2

I'm currently preparing some logged items into a JSON serialized format.

I am attempting to do this via Django's built-in ORM, utilising annotations and aggregations.

I'm trying to replicate the following structure per each of these "logged items":

...
{
    "count": 20,
    "metric-type": "total-dataset-requests",
    "access-method": "regular",
    "country-counts": {
        "au": 6,
        "jp": 1,
        "us": 13
    }
}
...

I've currently built this queryset from my own knowledge:

metrics = LoggedItem.objects.filter(
    identifier=record['identifier'],
    hit_type='investigations',
    is_machine=False,
    is_robot=False
).values(
    'identifier', 'country'
).annotate(
    count=models.Count('identifier'),
    metric_type=models.Value("total-dataset-requests", output_field=models.CharField()),
    access_method=models.Value("regular", output_field=models.CharField())
)

This gives me a <Queryset []> as follows:

<QuerySet [{'identifier': '10.80519/954e-4db4', 'country': 'fr', 'count': 1, 'metric_type': 'total-dataset-requests', 'access_method': 'regular'}, {'identifier': '10.80519/954e-4db4', 'country': 'gb', 'count': 5, 'metric_type': 'total-dataset-requests', 'access_method': 'regular'}]>

As you can see, I have all of the data I need for mimicking the above data stucture. But in a sightly obscure format ... I can go in a clean this up with Python, from a values_list() or iterator(), but I'd like to do most of the heavy lifting on the database layer via the ORM.

So I guess my question is, how could I replicate the kid of aggregation as shown in the JSON structure as an ORM query...?

FYI: It would likely be useful to know The full LogItem from models.py:

class LogItem(models.Model):
    ....

    id = models.AutoField(_('ID'), primary_key=True)

    session_id = models.TextField(_('Session ID'), default='')

    doubleclick_id = models.TextField(_('Doubleclick ID'), default='')

    event = models.DateTimeField(_('Event Recorded At'), default=now, blank=True)

    client_ip = models.CharField(_('Client IP'), max_length=15, null=True, blank=True)

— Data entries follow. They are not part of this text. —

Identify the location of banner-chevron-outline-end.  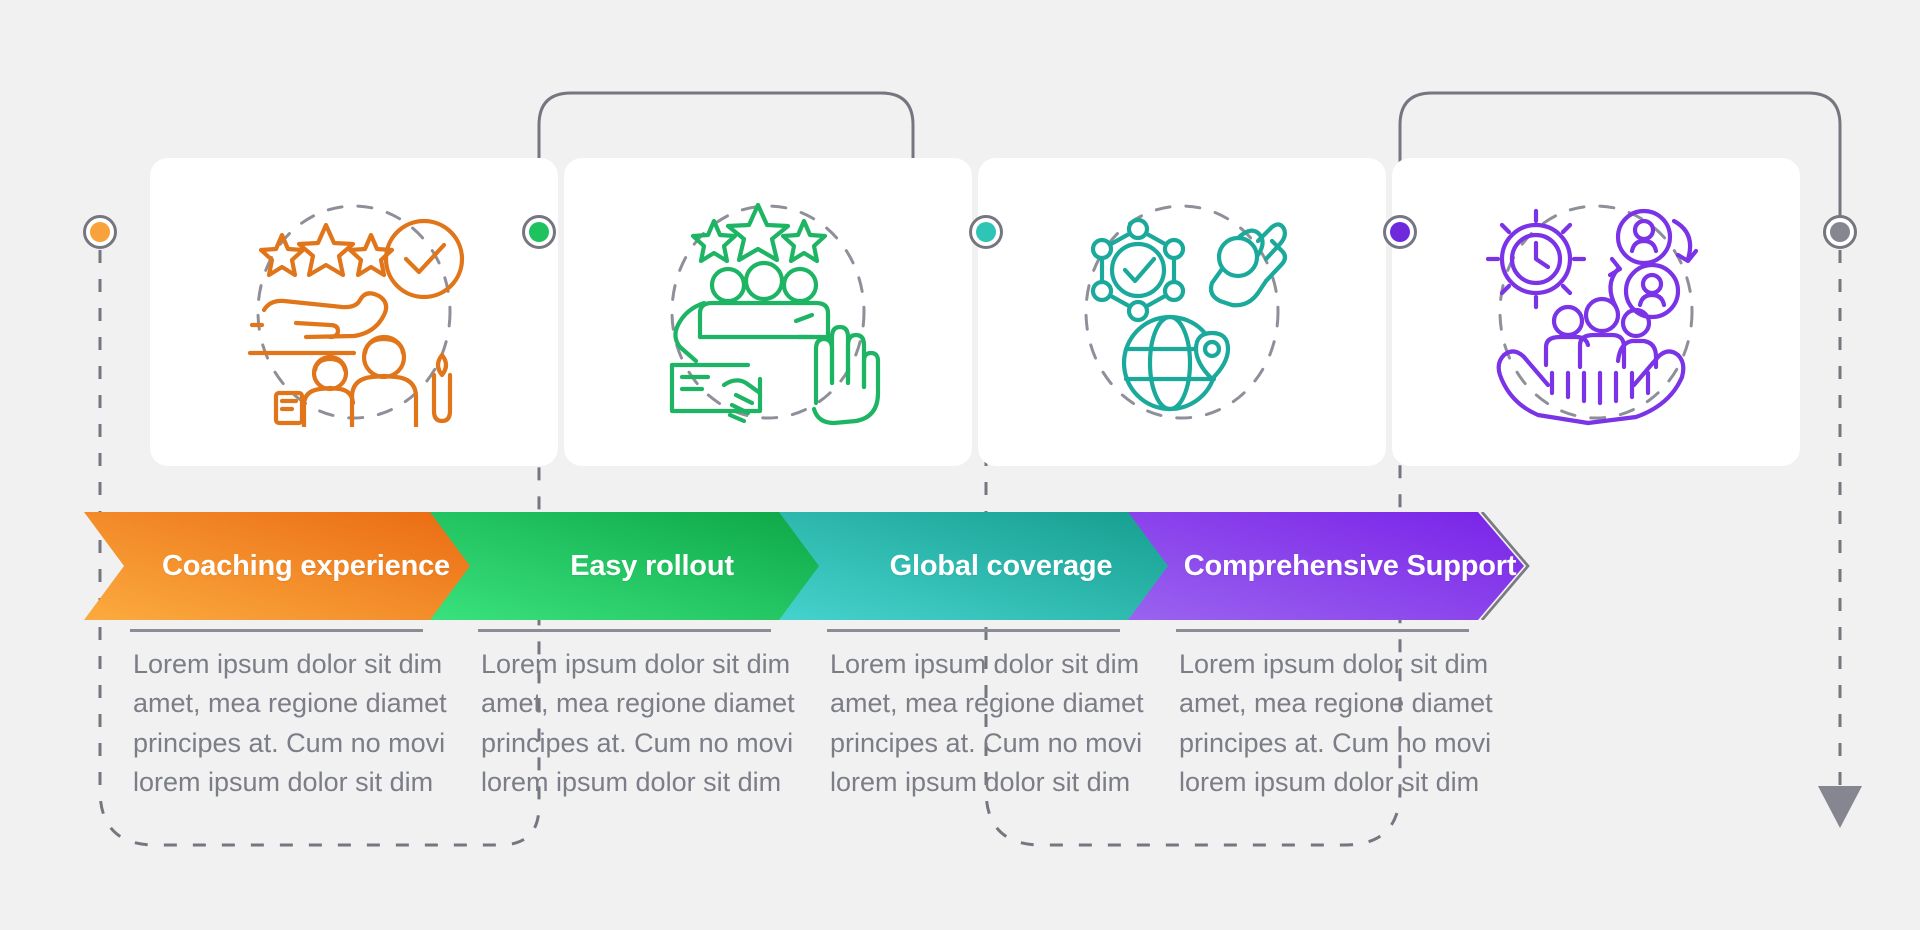
(1506, 566).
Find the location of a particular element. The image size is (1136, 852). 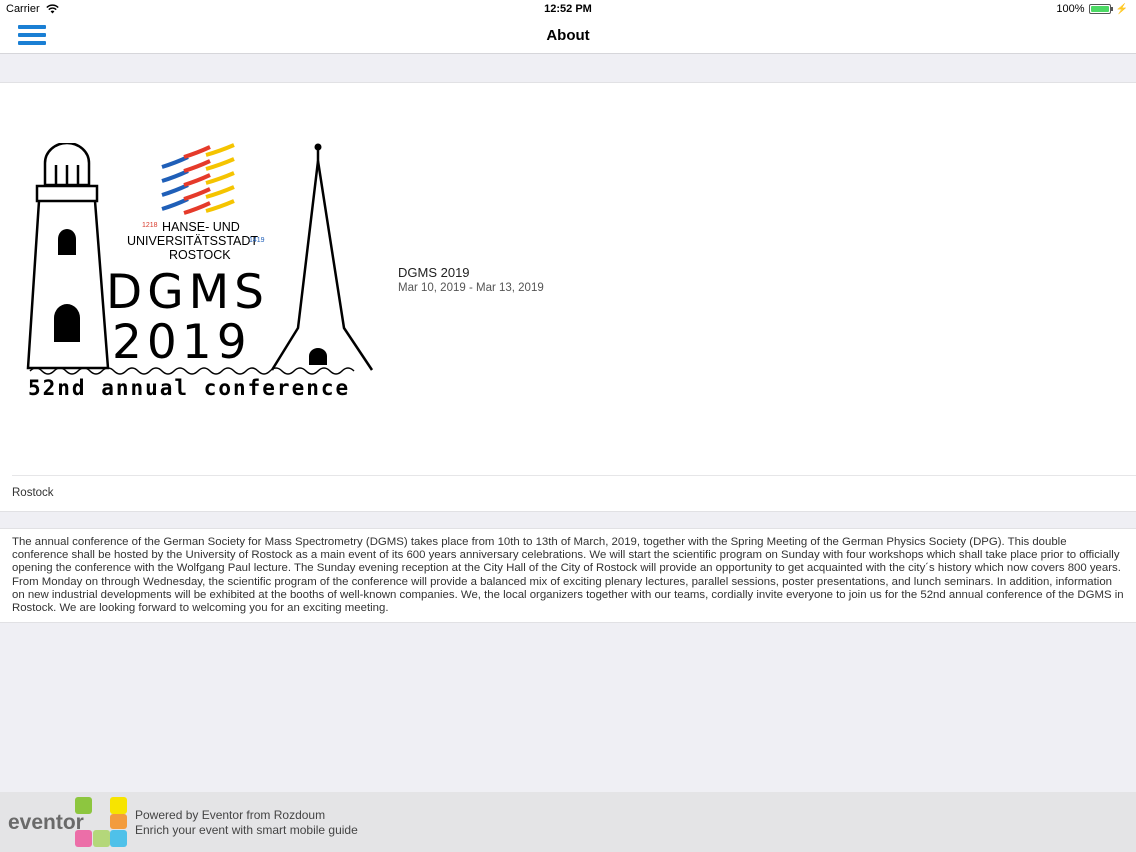

event-location: Rostock is located at coordinates (33, 493).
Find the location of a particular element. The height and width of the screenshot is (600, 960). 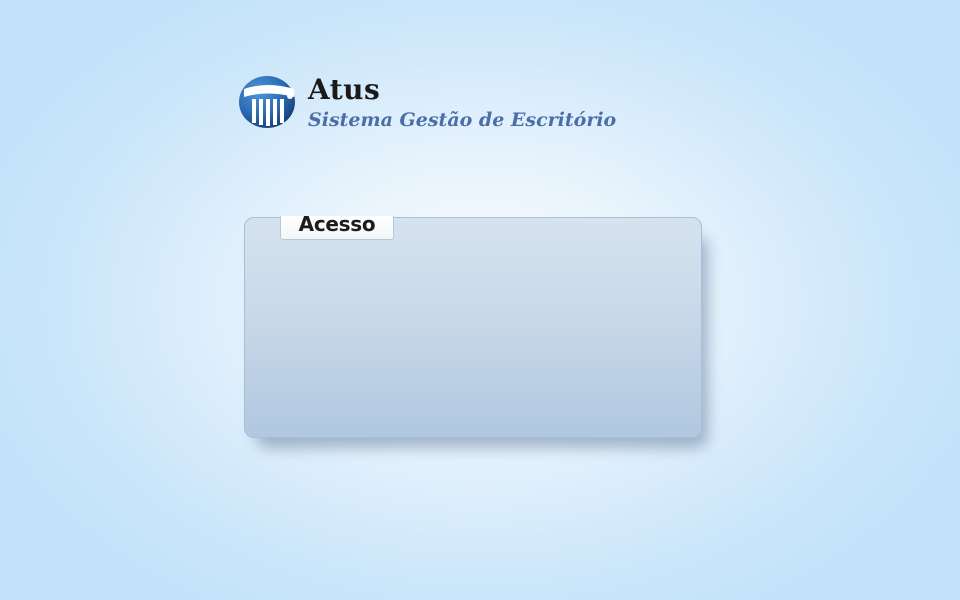

tab-acesso: Acesso is located at coordinates (337, 226).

    session_cookie_id = models.CharField(_('Session Cookie ID'), max_length=120, null=True, blank=True)

    user_cookie_id = models.CharField(_('User Cookie ID'), max_length=120, null=True, blank=True)

    user_id = models.CharField(_('User ID'), max_length=100, null=True, blank=True)

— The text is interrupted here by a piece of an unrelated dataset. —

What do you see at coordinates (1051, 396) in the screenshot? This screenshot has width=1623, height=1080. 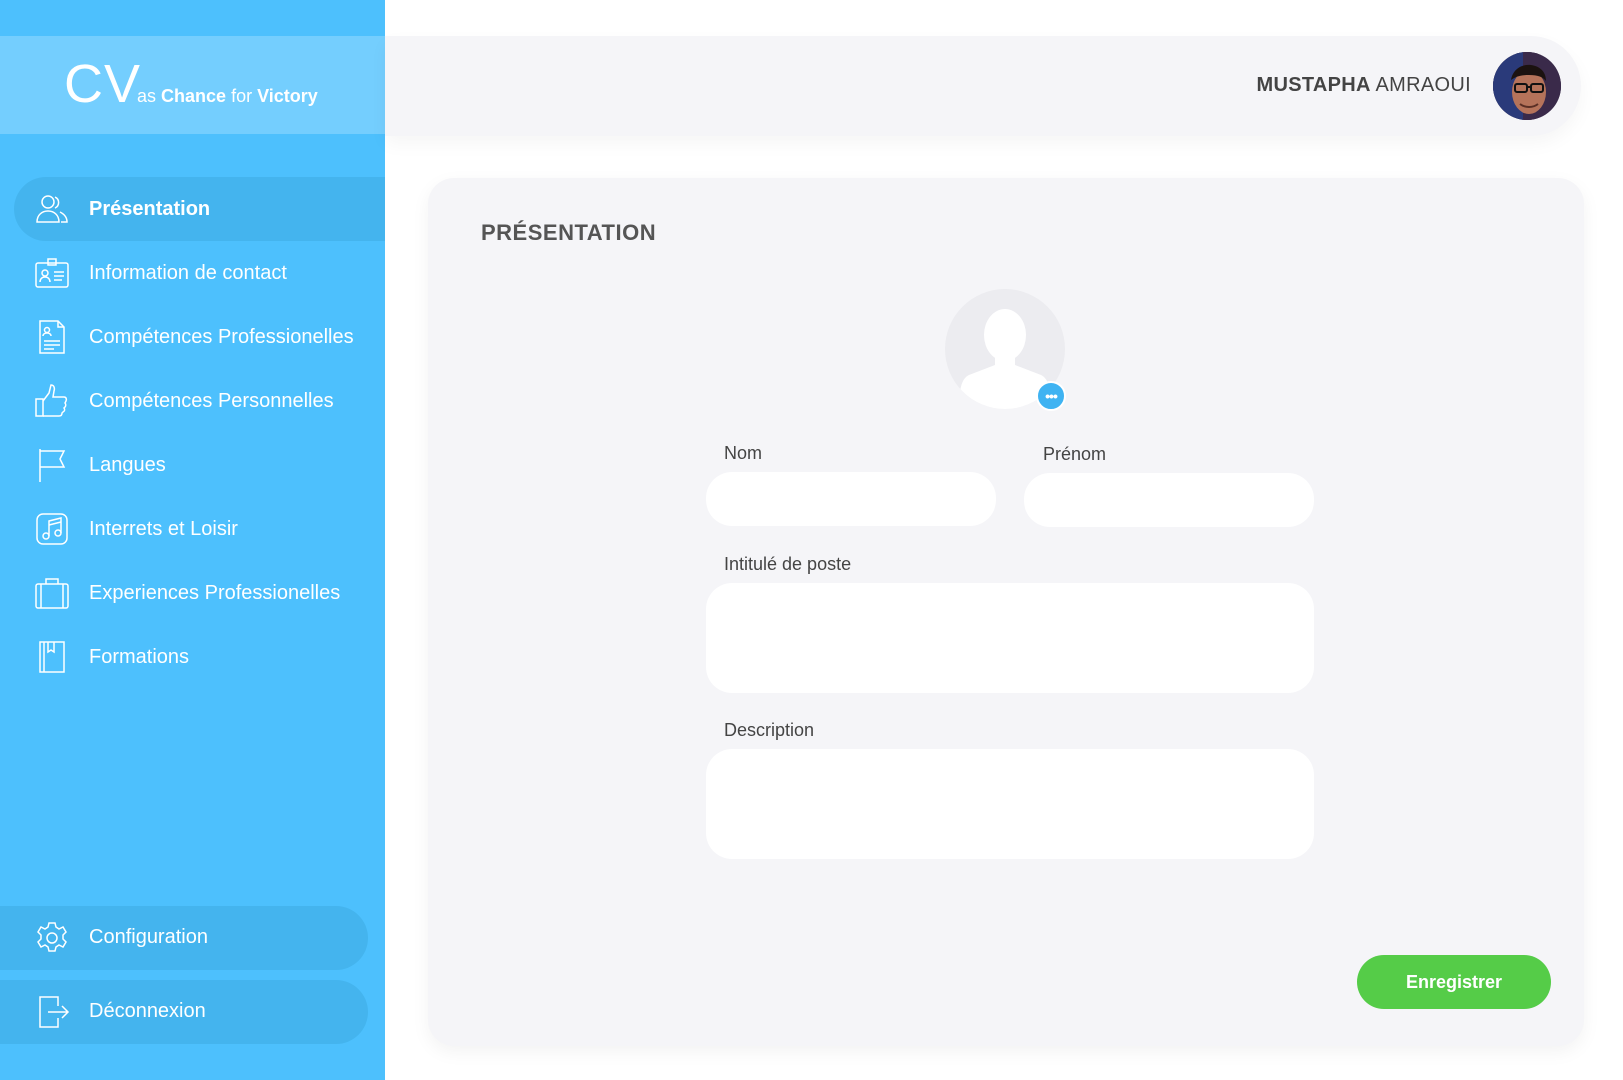 I see `photo-options-button: •••` at bounding box center [1051, 396].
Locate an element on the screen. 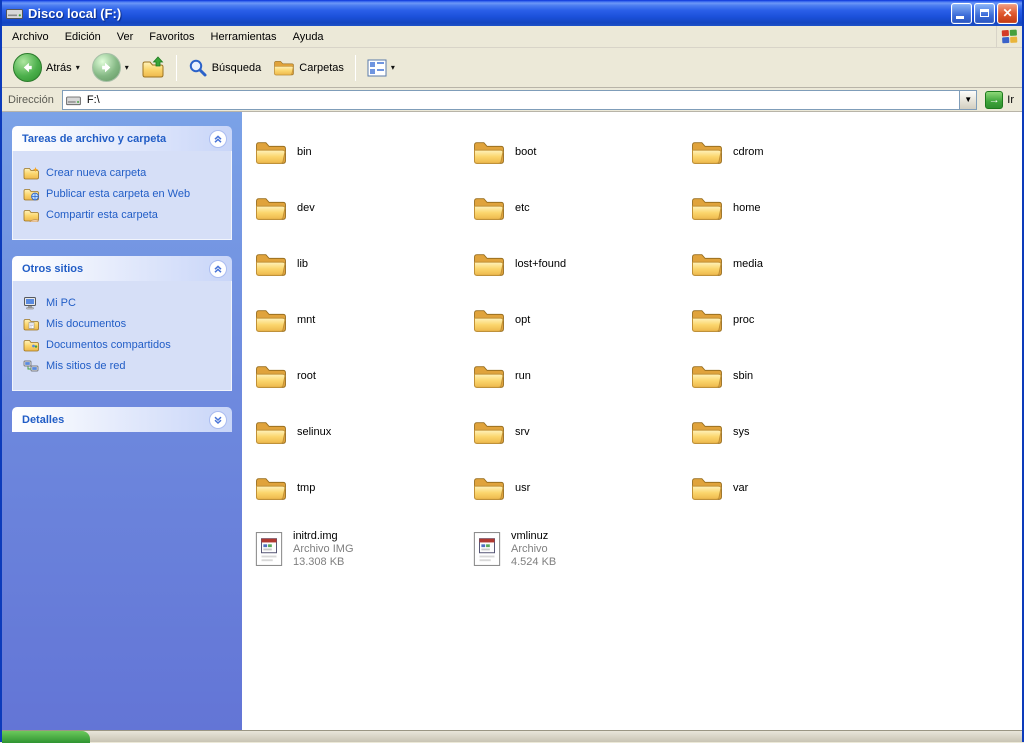  folder-name: mnt is located at coordinates (306, 320).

    request_url = models.TextField(_('Request URL'), default='')

    identifier = models.CharField(_('Identifier'), max_length=120, null=True, blank=True)

    filename = models.TextField(_('Filename'), null=True)

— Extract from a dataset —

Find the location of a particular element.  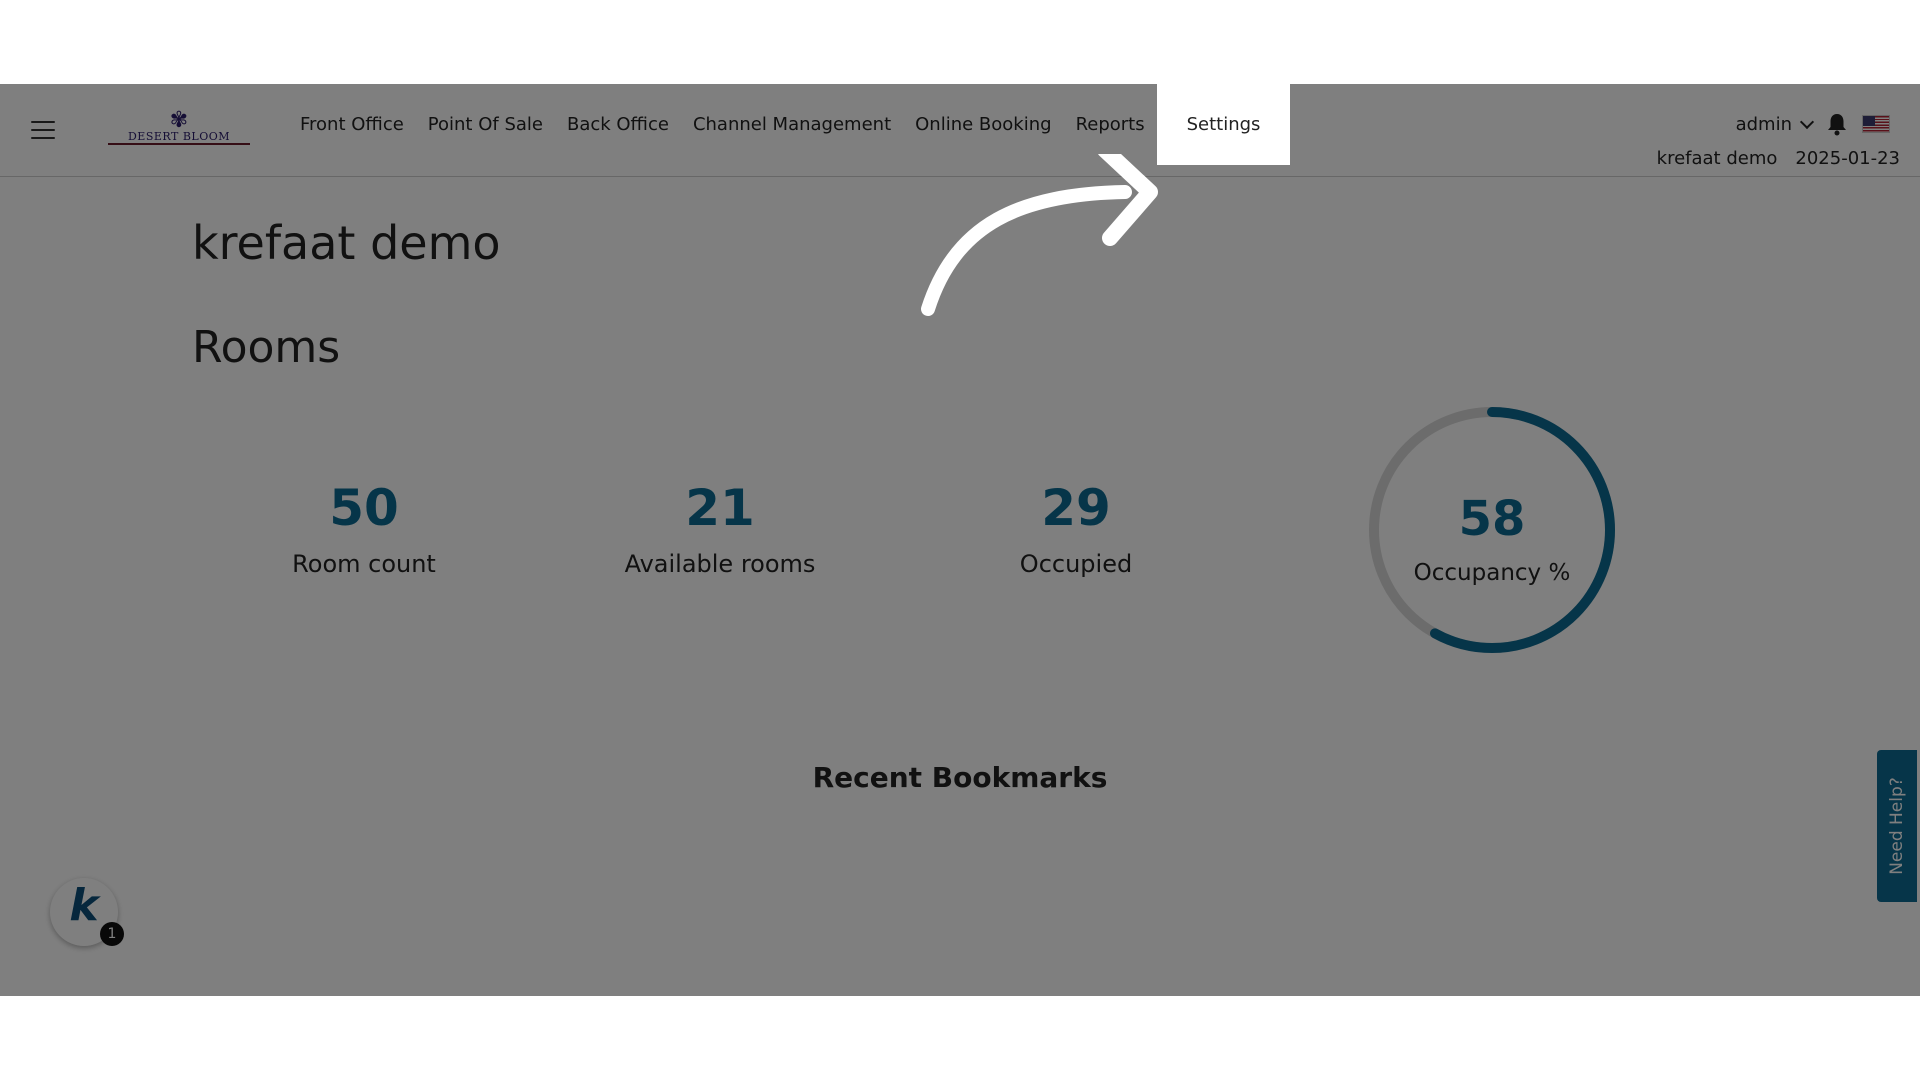

user-area: admin is located at coordinates (1813, 124).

    size = models.PositiveBigIntegerField(_('Size'), null=True)

    user_agent = models.TextField(_('User Agent'), default='')

    # Alpha-2 ISO 3166 Codes: [Reference: Country Codes Alpha-2 & Alpha-3](https://www.iban.com/country-codes)
    country = models.CharField(_('Country'), max_length=10, default='gb')

    hit_type = models.CharField(_('Hit Type'), max_length=60, null=True, blank=True)

    is_robot = models.BooleanField(_('Is Robot'), default=False)

    is_machine = models.BooleanField(_('Is Machine'), default=False)
Micheal J. Roberts
  • 3,735
  • 4
  • 37
  • 76
  • you should just take the structure you have and map it into the structure you want in code. – bryan60 Oct 07 '20 at 15:24
  • @bryan60 I need the logs in this format for another validation step, unfortunately. – Micheal J. Roberts Oct 07 '20 at 15:35
  • so map it before that step? – bryan60 Oct 07 '20 at 15:36
  • They're logged one at a time. – Micheal J. Roberts Oct 07 '20 at 15:40
  • 2
    You’re not really being clear here on what you need Or what you mean. From what i see in your question, You’ve already done all of the heavy Querying at the database layer And got the aggregated information you want, just in a slightly different format. If that’s true, The solution here is clearly to just use your query set and modify it rather than trying to coax a SQL orm into giving you non tabular data. If not, you should clarify what exactly you’re not getting in the result that you need, beyond formatting. Fetching data is the province of the database, formatting it is for the view. – bryan60 Oct 07 '20 at 15:46
  • So although formatting is the province of the view, which I have done, the formatting requires further evaluations. With Django, querysets are evaluated in a lazy fashion so I don't want to be hiting a DB with more queryset requests that I need, so I was wondering if there was a way of doing the above in one queryset which some annotations, but I'm not sure where to start exactly for the structure I desire. – Micheal J. Roberts Oct 07 '20 at 16:03
  • django querysets are lazy, which means they don't evaluate till they have to, but also means after they evaluate once, they don't evaluate again. If all of the information you need is in the queryset, why would formatting it result in multiple evaluations? Have you actually tested this and do you have output for dupe queries? Again, it looks like you already have all of the information you need in one query, but the format is slightly off, so the solution is to just modify the format in the view. if you do not have all of the information you need, then please clarify what is missing. – bryan60 Oct 07 '20 at 16:12
  • @MichealJ.Roberts Gentile Info. When you put your code in SO, please do make it a ***simple and minimal one***. I can see many irrelevant fields in this context which polluting the ***"readability"*** – JPG Oct 09 '20 at 03:21
  • @MichealJ.Roberts It is not a ***"obscure format"*** it how a *SQL GROUP BY* return the results. – JPG Oct 09 '20 at 03:39
  • @ArakkalAbu Of course, it is a standard QuerySet format. I think I meant "obscure relative to what I want", which is, granted, selfish. So yes, it's not obscure. Thank you. I am just wondering if it is even *possible* to aggregate or annotate to something closer to the data structure above. I believe like George says in his answer below, it will need to be done on the serializer level. – Micheal J. Roberts Oct 09 '20 at 08:55

1 Answers1

0

I think you can only do this in python and not QuerySet, as Queryset is a database "SELECT" representation, and as far as i know you can not include dictionary "country-counts" in your queryset rather than build the result Either in a custom model Serializer Method or in python code:

Serializer Example:

    class LogItemSerializer(serializers.ModelSerializer):
        country_counts = serializers.SerializerMethodField()

        class Meta:
            model = LogItem

        def get_country_counts(self, obj):
            # create the dic you want
            result = {
                  "au": 6,
                  "jp": 1,
                  "us": 13
                  }
            return result